Sunday came, and I sang. I enjoyed singing at mass. Not only was it fun, but I also found it very rewarding. Why had I put this off for so long? I came up with so many excuses all those years, but never good reasons. I was on Linda's regular rotation schedule for the next fourteen years.
One day, Linda decided she needed to lighten her schedule. She would only play for the five p.m. mass on Saturdays; someone else would play the organ on Sunday mornings. After so many years, it was different singing with other accompanists.
Not long after this change, I sold my radio stations. My wife and I planned to move to Minnesota. For weeks I said I wanted to sing with Linda at least one more time before our move, a move that was coming soon. I could sing with Linda the next week, or maybe the first of next month. I would ask Linda to schedule me to sing on a Saturday night.
I finally called Linda to tell her I wanted to sing with her again before we moved. She told me she had not been feeling well, but we would do it when she was feeling better. "I would like that," she assured, "We'll have fun."
A week or so later, Linda wasn't feeling any better and went to the Emergency room. They took her from the hospital to the Hospice House. She didn't even know she had cancer, but Linda's cancer had grown and spread so rapidly that there was nothing the doctors could do for her.
When I heard the news, I went right out to visit her. Linda was resting peacefully. Her husband, Frank and daughter, Molly, were in the room with her. We chatted for a while; they caught me up on her medical situation.
They told me how Linda enjoyed playing the organ so much. "She just loved playing at mass." Frank added, "She loved playing for weddings and funerals too." Frank said, "Do you know she never took money for playing a wedding or funeral? They always offered, but she wouldn't take it. She just liked to play."

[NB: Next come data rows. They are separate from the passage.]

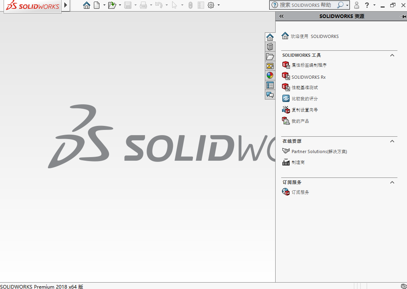Open the Options settings gear

pos(211,5)
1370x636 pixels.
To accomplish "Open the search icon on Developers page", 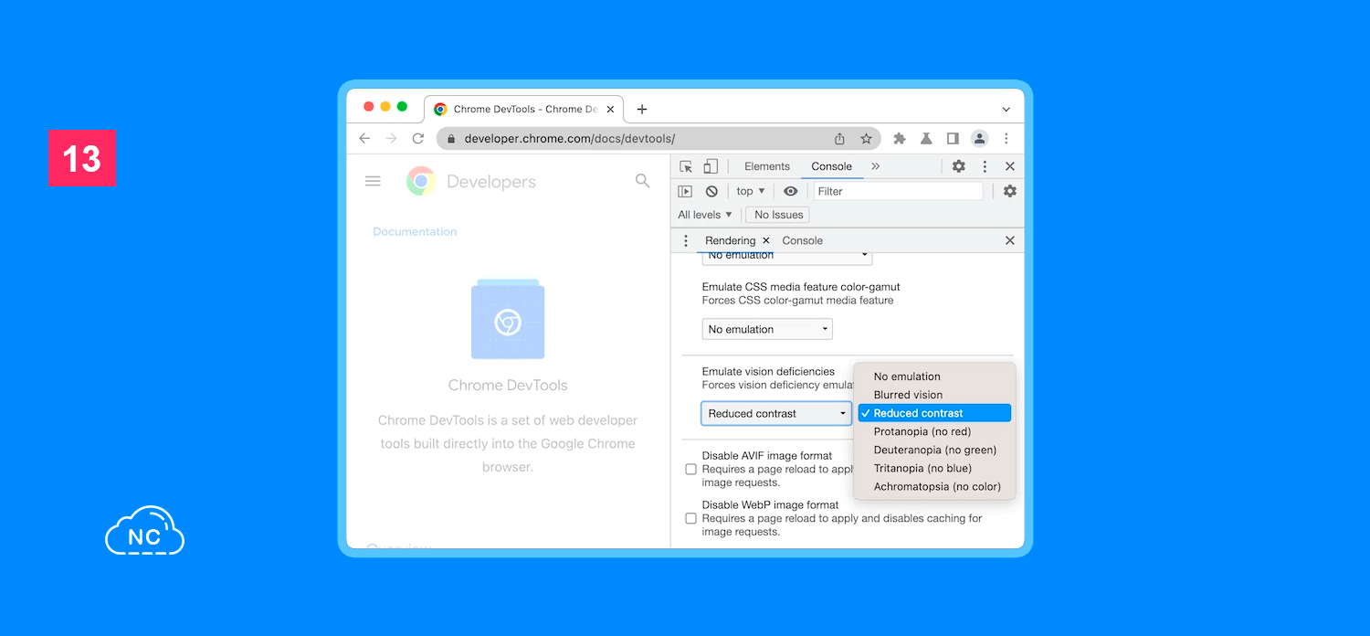I will pos(642,181).
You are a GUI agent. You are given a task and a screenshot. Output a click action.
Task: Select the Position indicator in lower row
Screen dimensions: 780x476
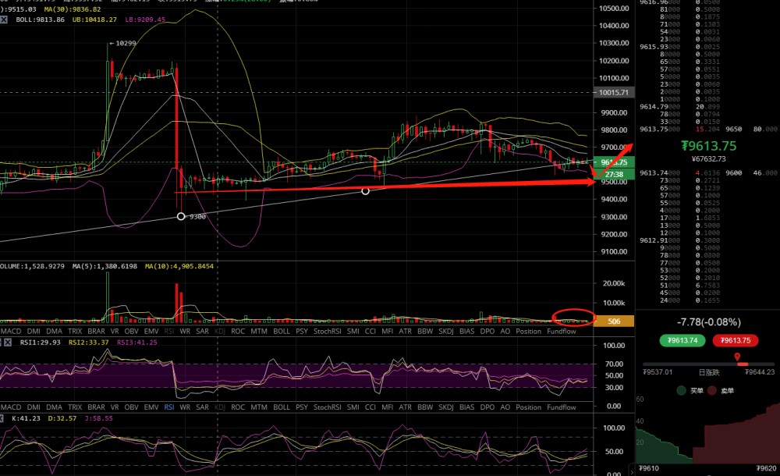528,407
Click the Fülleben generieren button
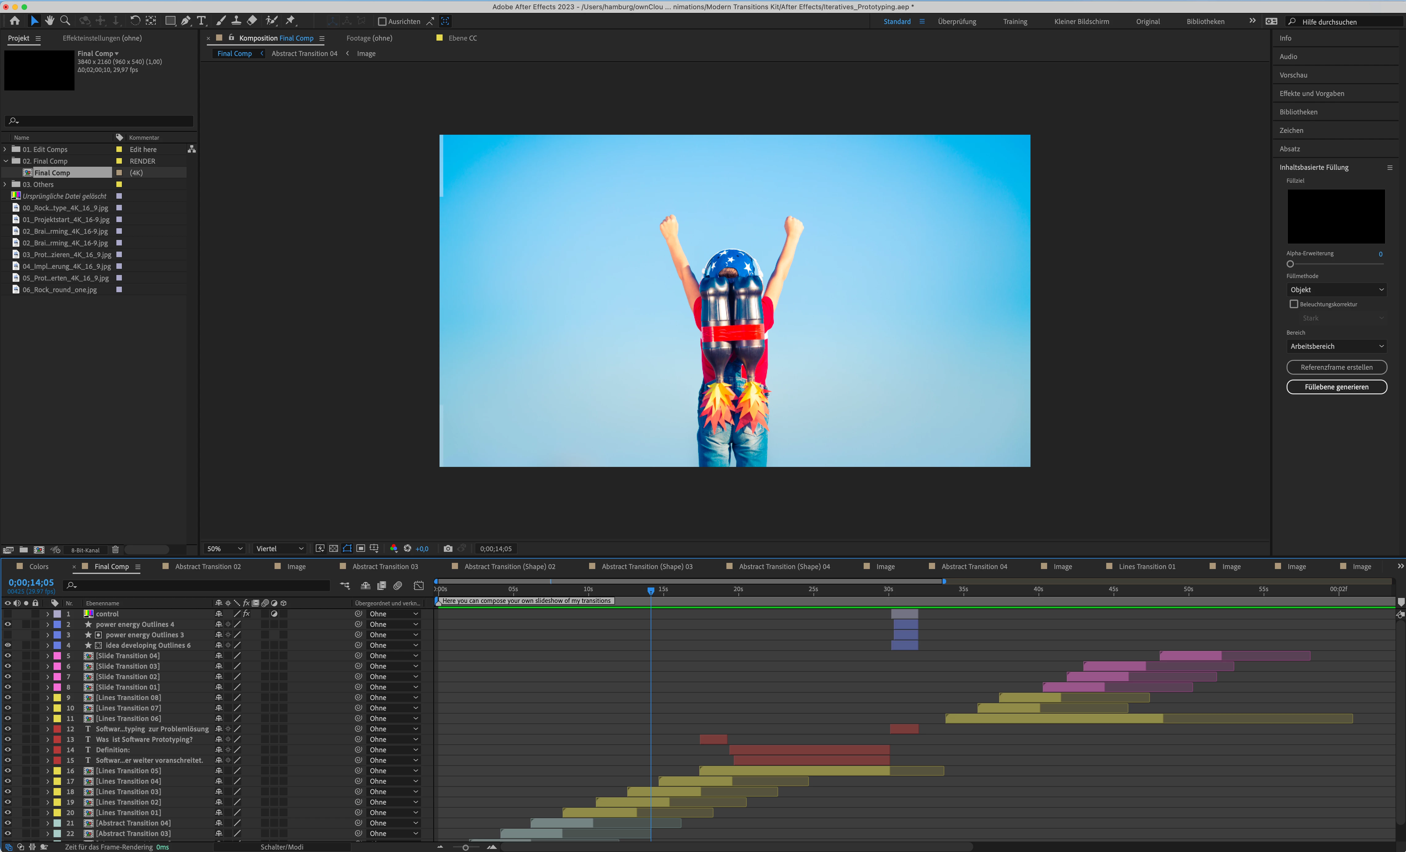Screen dimensions: 1406x852 1336,387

It got me when Frank said, "She especially liked playing when you would sing. She enjoyed that." I turned away a bit as Frank was sitting to my right, but Molly was seated to my left. I looked straight forward, acting like I had something in my eye to avoid getting caught as I brushed a tear away.
No matter who was singing, Linda always made them feel special. "I truly enjoyed singing with her, too," I said.
Linda didn't go back to her house. Instead, she went home.
I just wanted to sing with her one more time before we moved. That didn't seem like too much to ask. How was I to know that she would move on before I did?
We don't know. We never know what today will bring. Still, things get put off until tomorrow, as if there is no limit to the time available.
Along with several other cantors, I sang for Linda one more time. I was one of several soloists that sing at her funeral. Honestly, I was a bit nervous, but didn't worry too much. Instead, I smiled as I recalled Lind's advice; If I should make a mistake, I'll just keep singing. If anyone says anything about it, I'll hand them the cantor's book saying, "If you think you can do better, have at it."
I spent a lot of time on Memorial Day weekend thinking about Linda Akers, a beautiful soul who impacted my life.
I never got to tell her in person, but thank you, Linda, for recognizing a gift within me that I didn't see myself. Thank you for being persistent until you finally convinced me to share that gift. Thank you for encouraging me.
One Sunday morning after we moved, I climbed the stairs to the choir loft. First, I introduced myself. Then, with the courage Linda instilled in me, I asked Lana if she could add me to the rotation of cantors at St. Mary's Church in Silver Bay. She did, and to this day I still enjoy singing at Mass.
As for Linda, I know she continues to play. Now she plays as a chorus of angels sing along. (She's that good.)